I work in the OSS and PODPS Unified System (OPUS). The OSS acronym stands for the
Observation Support System and PODPS is the Post Observation Data Processing System. OSS
and PODPS were combined into one system late last year. My job was (and still is to some
point) to help in the merger of these two systems. A good part of this involved procedure
writing and computer programing. I also manage our local set of homegrown software that
we used to make our day to day work easier. In addition, I help manage the software
package, called IRAF (Image Reduction and Analysis Facility), that we use to calibrate
and assess HST science data.
On rare occasions I get to do some real-time commanding. This is done to support what
we call a mode one target acquisition, which is needed under certain circumstances.

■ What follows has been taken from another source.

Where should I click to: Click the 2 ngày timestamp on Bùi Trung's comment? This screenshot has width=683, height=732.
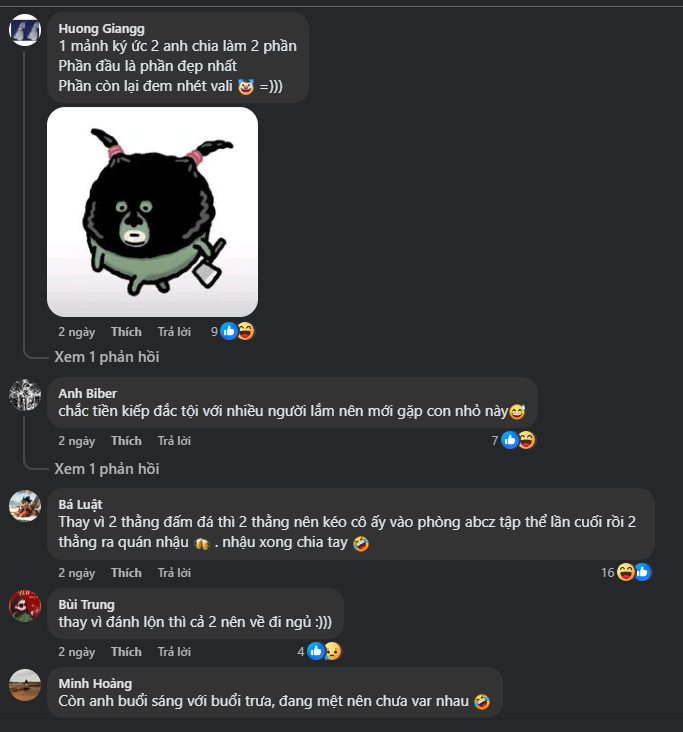(77, 652)
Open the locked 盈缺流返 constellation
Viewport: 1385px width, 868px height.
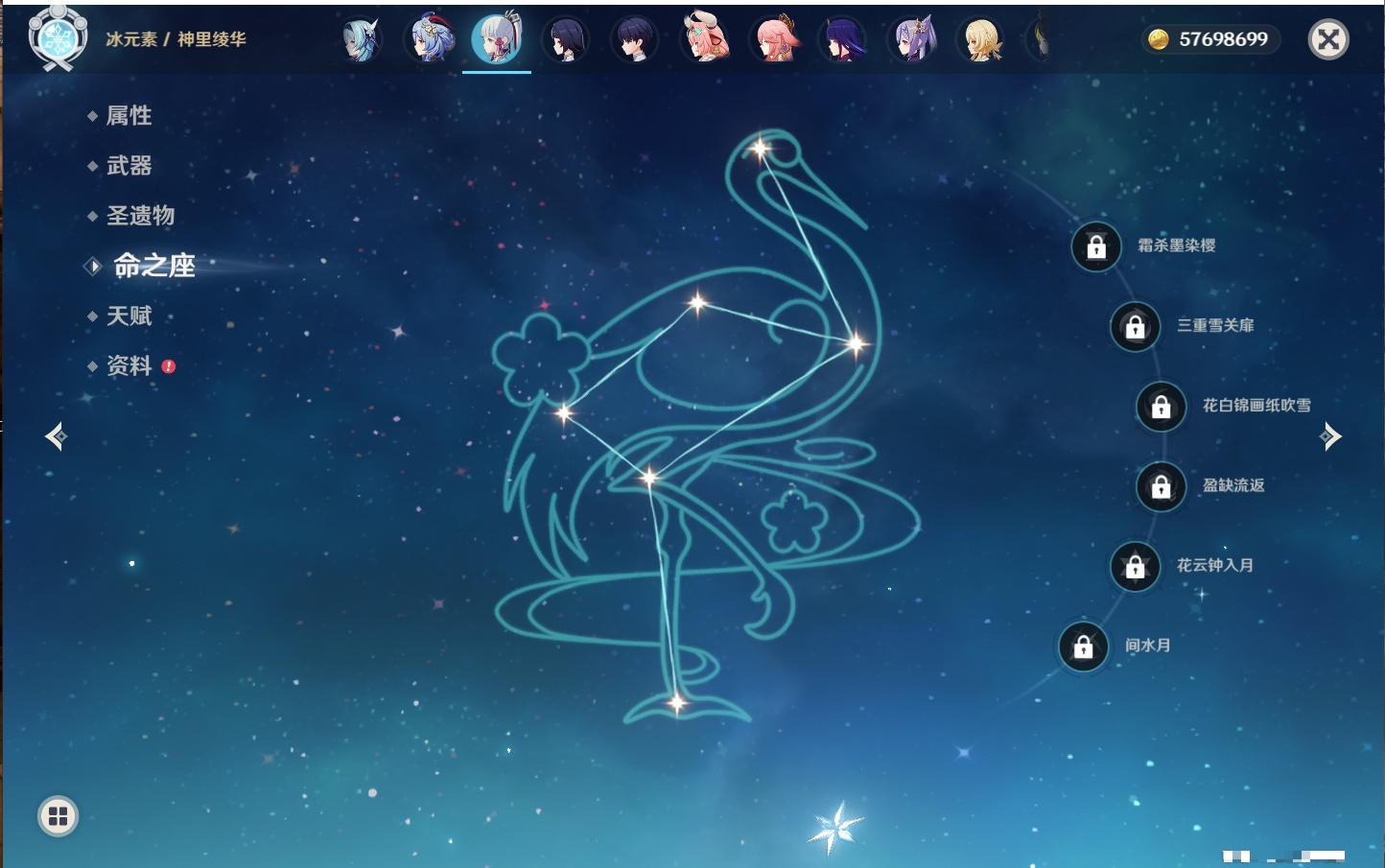pos(1162,487)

During a mode one target acquisition, HST takes a picture of an astronomical target and
sends it down to us here in OPUS within seconds after it leaves HST. Once the picture is
displayed on a computer screen, we find the target and calculate how far we need to nudge
HST to center the target in an aperture. Then at a predetermined time, we send a command
to HST to move so that the target is centered.
Another type of real-time commanding that we do is to move or tilt the mirrors in the
COSTAR instrument. Remember that COSTAR is the instrument that has the little mirrors
that correct HST's primary mirror's aberration for 3 of HST's 5 science instruments. OSS
(now OPUS) did a lot of this type of commanding shortly after the first servicing mission
to HST, but now it is rarely needed.
I pretty much knew by the time that I was in the 5th grade that I wanted to have a
career in astronomy. Throughout school, I took all of the math and science courses I
could. After high school, I went to Indiana University and obtained a Bachelor of Science
degree in Astrophysics and Astronomy. Shortly after obtaining my degree, one of my
professor's (Dr. Hollis Johnson) recommended me for my current job.
I have a strong background in observational astronomy, but I would have been more
prepared for my job if I had more computer experience. I did not even start to play with
computers until I was a sophomore in college. Certainly, you must be comfortable with
working with computers in my line of work.
Certainly, the opportunity to actually command HST is one of the best things my job
has to offer. Just as fun is that I am able to see many of the HST images for the first
time. On several occasions, I remember seeing images that you just know will eventually
show up in press.
The worst thing about my job is that the location of STScI forces me to live near a
large city. I have often wished the Institute would have been built somewhere out in the
middle of nowhere. Since I do live near a city, light pollution has taken away much of
the night sky that I knew as a boy. I was lucky to have grown up where the stars were the
feature attraction every clear moonless night.
Jackie, Alex, Mike, and Forrest
Long before landing the job here with HST, I was an amateur astronomer (and still am)
since age 6. As far as I can remember, I have always been fascinated with the night sky.
One of the things that intrigued me most while growing up on a farm in north-central
Indiana (near the small town of Grass Creek), was this little luminous patch of sky that
was visible on spring evenings. It was no where near the Milky Way, so that was not the
answer. When I was 11, my dad purchased a small 40mm refractor telescope which he let me
use on occasion. With it I was able to look at this little patch of light. It turned out
that the patch was a cluster of stars called the Praesepe (also known as the Beehive
Cluster) in the constellation Cancer, the Crab.
By the time I was 12, I had most of the patterns of the northern hemisphere
constellations memorized. I would often go out and just look at the stars with just my
naked eye. Some of the more memorable events that kept me interested in astronomy were:
Comet West (March 1976)
several displays of northern lights
the views of the Moon, Venus, Jupiter, and Saturn through that little 40mm refractor
I have started to share my love of the night sky with my two sons Mike (age 12) and Alex
(age 6). Recently, I completed construction of a 6 inch reflecting telescope for them to
use as they wish. We can't wait to make a country run and use it to look at Comet
Hyakutake, which will hopefully be spectacular this spring.